For a detailed look at the Pipes process, including how to customize it, refer to the Dagster Pipes details and customization guide.
Looking to set up a Pipes client in Dagster? Refer to the Dagster Pipes API reference.
Note: This library isn’t included with dagster
and must be installed separately.
Context
- dagster_pipes.open_dagster_pipes
Initialize the Dagster Pipes context.
This function should be called near the entry point of a pipes process. It will load injected context information from Dagster and spin up the machinery for streaming messages back to Dagster.
If the process was not launched by Dagster, this function will emit a warning and return a MagicMock object. This should make all operations on the context no-ops and prevent your code from crashing.
Parameters:
- context_loader (Optional[PipesContextLoader]) – The context loader to use. Defaults to
PipesDefaultContextLoader
. - message_writer (Optional[PipesMessageWriter]) – The message writer to use. Defaults to
PipesDefaultMessageWriter
. - params_loader (Optional[PipesParamsLoader]) – The params loader to use. Defaults to
PipesEnvVarParamsLoader
.
Returns: The initialized context.Return type: PipesContext
- context_loader (Optional[PipesContextLoader]) – The context loader to use. Defaults to
class
dagster_pipes.PipesContextThe context for a Dagster Pipes process.
This class is analogous to
OpExecutionContext
on the Dagster side of the Pipes connection. It provides access to information such as the asset key(s) and partition key(s) in scope for the current step. It also provides methods for logging and emitting results that will be streamed back to Dagster.This class should not be directly instantiated by the user. Instead it should be initialized by calling
open_dagster_pipes()
, which will return the singleton instance of this class. After open_dagster_pipes() has been called, the singleton instance can also be retrieved by callingPipesContext.get()
.classmethod
getGet the singleton instance of the context. Raises an error if the context has not been initialized.
classmethod
is_initializedbool: Whether the context has been initialized.
classmethod
setSet the singleton instance of the context.
- close
Close the pipes connection. This will flush all buffered messages to the orchestration process and cause any further attempt to write a message to raise an error. This method is idempotent– subsequent calls after the first have no effect.
- get_extra
Get the value of an extra provided by the user. Raises an error if the extra is not defined.

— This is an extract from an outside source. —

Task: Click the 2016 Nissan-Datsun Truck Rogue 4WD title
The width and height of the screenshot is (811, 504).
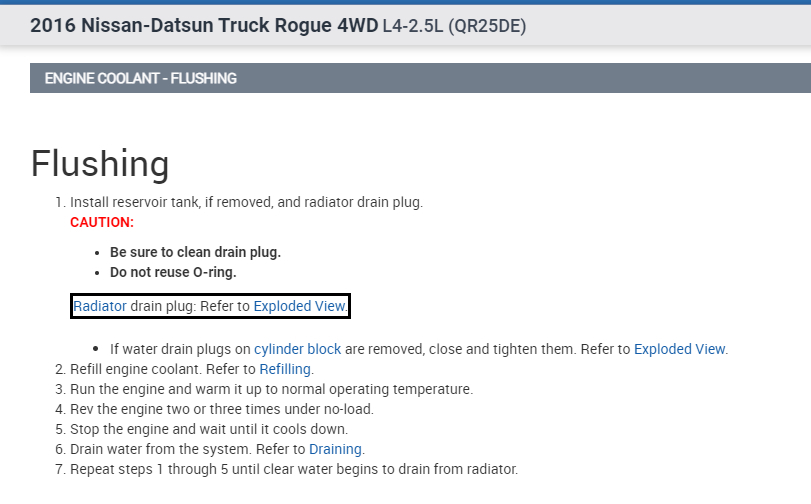Action: click(204, 26)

Parameters: key (str) – The key of the extra.Returns: The value of the extra.Return type: Any
- report_asset_check
Report to Dagster that an asset check has been performed. Streams a payload containing check result information back to Dagster. If no assets or associated checks are in scope, raises an error.
Parameters:
- check_name (str) – The name of the check.

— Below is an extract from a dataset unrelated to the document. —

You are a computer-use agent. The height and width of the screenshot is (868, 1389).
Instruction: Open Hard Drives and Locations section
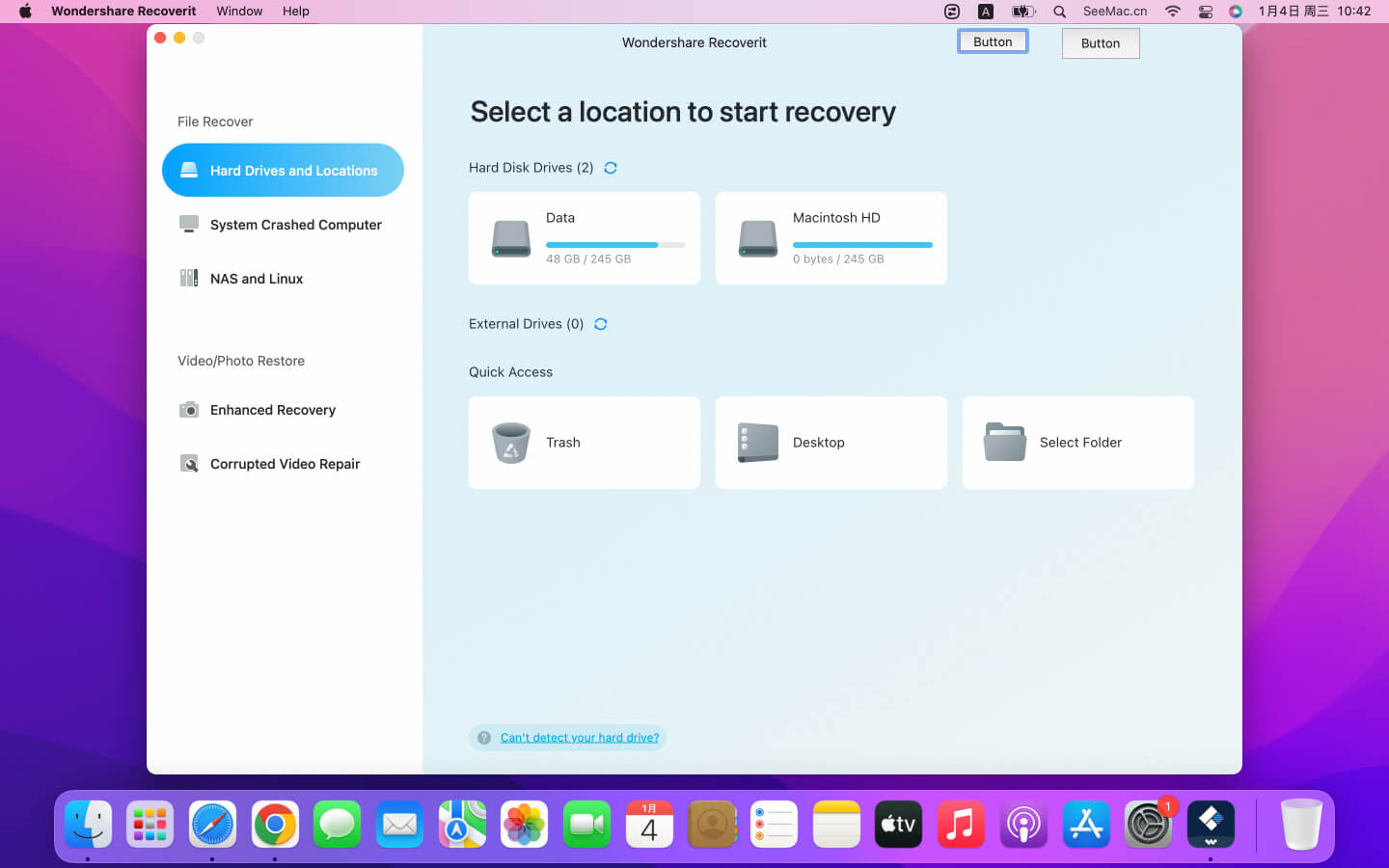click(283, 171)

- passed (bool) – Whether the check passed.
- severity (PipesAssetCheckSeverity) – The severity of the check. Defaults to “ERROR”.
- metadata (Optional[Mapping[str, Union[PipesMetadataRawValue, PipesMetadataValue]]]) – Metadata for the check. Defaults to None.

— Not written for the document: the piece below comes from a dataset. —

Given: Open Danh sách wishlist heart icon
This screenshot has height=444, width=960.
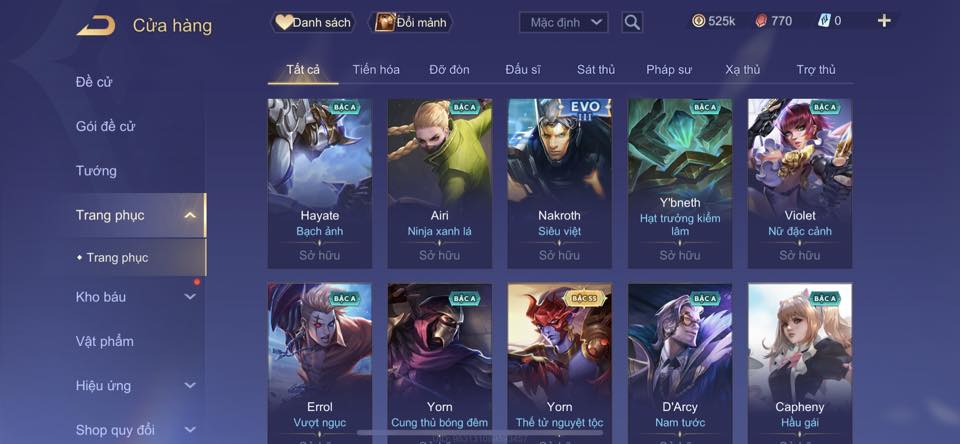Looking at the screenshot, I should (x=283, y=23).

- asset_key (Optional[str]) – The asset key for the check. If only a single asset is in scope, default to that asset’s key. If multiple assets are in scope, this must be set explicitly or an error will be raised.
- report_asset_materialization
Report to Dagster that an asset has been materialized. Streams a payload containing materialization information back to Dagster. If no assets are in scope, raises an error.
Parameters:
- metadata (Optional[Mapping[str, Union[PipesMetadataRawValue, PipesMetadataValue]]]) – Metadata for the materialized asset. Defaults to None.
- data_version (Optional[str]) – The data version for the materialized asset. Defaults to None.
- asset_key (Optional[str]) – The asset key for the materialized asset. If only a single asset is in scope, default to that asset’s key. If multiple assets are in scope, this must be set explicitly or an error will be raised.
- report_custom_message
Send a JSON serializable payload back to the orchestration process. Can be retrieved there using get_custom_messages.
Parameters: payload (Any) – JSON serializable data.
property
asset_keyThe AssetKey for the currently scoped asset. Raises an error if 0 or multiple assets are in scope.
Type: str
property
asset_keysThe AssetKeys for the currently scoped assets. Raises an error if no assets are in scope.
Type: Sequence[str]
property
code_versionThe code version for the currently scoped asset. Raises an error if 0 or multiple assets are in scope.
Type: Optional[str]
property
code_version_by_asset_keyMapping of asset key to code version for the currently scoped assets. Raises an error if no assets are in scope.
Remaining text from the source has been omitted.